Analysts Aaron Grey and Andrew Bond at Alliance Global Partners issued an industry update on Wednesday, saying they were “encouraged to see the long-awaited draft bill …, but remain cautious on the draft bill’s ability to pass (once the bill is finalized) amid other Federal cannabis bills being considered & how high cannabis ranks among other issues facing the US (particularly as there still appears to be a lack of support from the White House).”
Grey and Bond “continue to see MSOs as representing notable value in various scenarios … whether or not a federal bill is passed.” In a note published in late June, the analysts say that compared to Canada-based marijuana companies, U.S.-based MSOs (most of which currently trade over the counter) “are in a clear position to perform well regardless of potential changes at the federal level.”
Based on a 2022 enterprise value-to-EBITDA multiple of 12.3 times, Alliance Global’s top five MSOs offer “an attractive entry point with limited dilution risk at lower stock levels given positive OCF [operating cash flow] and bolstered balance sheets following a number of raises earlier this year.”
Here’s a look at how five U.S.-traded cannabis firms, all based in Canada, have traded over the past two days and how they were faring early Thursday morning.
Organigram Holdings Inc. (NASDAQ: OGI) gave back nearly all its Tuesday gain of nearly 11%, closing down 10.2% on Wednesday at $2.64. Shares traded up about 3.1% early Thursday, at $2.72 in a 52-week range of $1.01 to $6.45. Organigram is not expected to post a profit in calendar year 2022.
Tilray Inc. (NASDAQ: TLRY) closed at $15.01 on Wednesday, down 8%, after posting a Tuesday gain of around 0.5%. The stock traded at around $15.20 Thursday morning, up about 1.2%, in a 52-week range of $4.41 to $67.00. Tilray’s consensus EV/EBITDA multiple for 2022 is 69.8 times.
Aurora Cannabis Inc. (NASDAQ: ACB) posted a Tuesday gain of about 0.5% and closed down 10.3% on Wednesday at $7.51. Early Thursday, shares traded at $7.68, up 2.2%, in a range of $3.71 to $18.98. Aurora Cannabis is not expected to post a profit in 2022.
Canopy Growth Corp. (NASDAQ: CGC) closed at $20.66 on Wednesday, down 6.7%, after posting a loss of about 0.5% on Tuesday.

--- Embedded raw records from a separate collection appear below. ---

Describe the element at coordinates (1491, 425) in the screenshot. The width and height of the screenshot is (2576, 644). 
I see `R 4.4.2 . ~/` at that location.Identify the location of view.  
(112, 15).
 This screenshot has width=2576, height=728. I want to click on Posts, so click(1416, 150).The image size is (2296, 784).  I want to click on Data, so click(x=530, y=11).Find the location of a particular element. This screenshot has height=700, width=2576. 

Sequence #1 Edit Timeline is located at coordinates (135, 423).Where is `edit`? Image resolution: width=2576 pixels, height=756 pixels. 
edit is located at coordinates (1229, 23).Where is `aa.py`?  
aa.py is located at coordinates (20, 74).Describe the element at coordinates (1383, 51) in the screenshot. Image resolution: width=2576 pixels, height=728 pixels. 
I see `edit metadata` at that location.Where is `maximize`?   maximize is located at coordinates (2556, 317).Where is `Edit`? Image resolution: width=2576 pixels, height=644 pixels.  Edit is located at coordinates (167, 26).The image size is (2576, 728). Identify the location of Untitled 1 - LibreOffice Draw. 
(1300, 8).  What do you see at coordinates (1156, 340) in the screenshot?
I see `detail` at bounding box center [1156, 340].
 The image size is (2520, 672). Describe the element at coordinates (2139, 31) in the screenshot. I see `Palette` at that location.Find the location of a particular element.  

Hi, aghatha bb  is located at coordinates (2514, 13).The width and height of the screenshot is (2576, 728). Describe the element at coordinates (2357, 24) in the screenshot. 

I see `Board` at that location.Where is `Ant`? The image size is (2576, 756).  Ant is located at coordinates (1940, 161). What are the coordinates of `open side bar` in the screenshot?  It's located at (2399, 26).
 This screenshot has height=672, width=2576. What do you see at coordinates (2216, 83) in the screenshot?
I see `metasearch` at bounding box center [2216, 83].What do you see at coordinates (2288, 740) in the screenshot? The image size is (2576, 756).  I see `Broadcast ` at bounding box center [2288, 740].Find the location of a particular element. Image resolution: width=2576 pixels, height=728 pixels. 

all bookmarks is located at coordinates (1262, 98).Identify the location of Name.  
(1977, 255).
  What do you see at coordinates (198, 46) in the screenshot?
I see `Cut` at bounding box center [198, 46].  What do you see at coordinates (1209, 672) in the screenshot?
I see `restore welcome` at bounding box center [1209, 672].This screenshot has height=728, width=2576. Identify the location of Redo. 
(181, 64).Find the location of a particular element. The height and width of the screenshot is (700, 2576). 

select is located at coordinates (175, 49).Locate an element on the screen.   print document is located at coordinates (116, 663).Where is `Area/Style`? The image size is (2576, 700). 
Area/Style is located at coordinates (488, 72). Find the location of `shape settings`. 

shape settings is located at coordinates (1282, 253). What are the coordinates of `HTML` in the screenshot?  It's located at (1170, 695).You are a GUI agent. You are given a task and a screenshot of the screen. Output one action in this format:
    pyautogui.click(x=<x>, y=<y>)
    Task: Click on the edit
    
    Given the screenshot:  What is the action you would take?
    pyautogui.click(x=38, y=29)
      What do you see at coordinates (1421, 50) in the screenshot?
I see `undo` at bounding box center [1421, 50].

The stock traded down less than 1% Thursday morning to $20.62, in a 52-week range of $13.83 to $56.50. Canopy Growth is not expected to post a profit in 2022.
Cronos Group Inc. (NASDAQ: CRON) shares dropped 5.4% to close at $7.67 on Wednesday, after closing with a gain of about 0.9% on Tuesday. Shares traded up less than 1% Thursday morning, at $7.74 in a 52-week range of $4.91 to $15.83. Cronos is not expected to report a profit in 2022.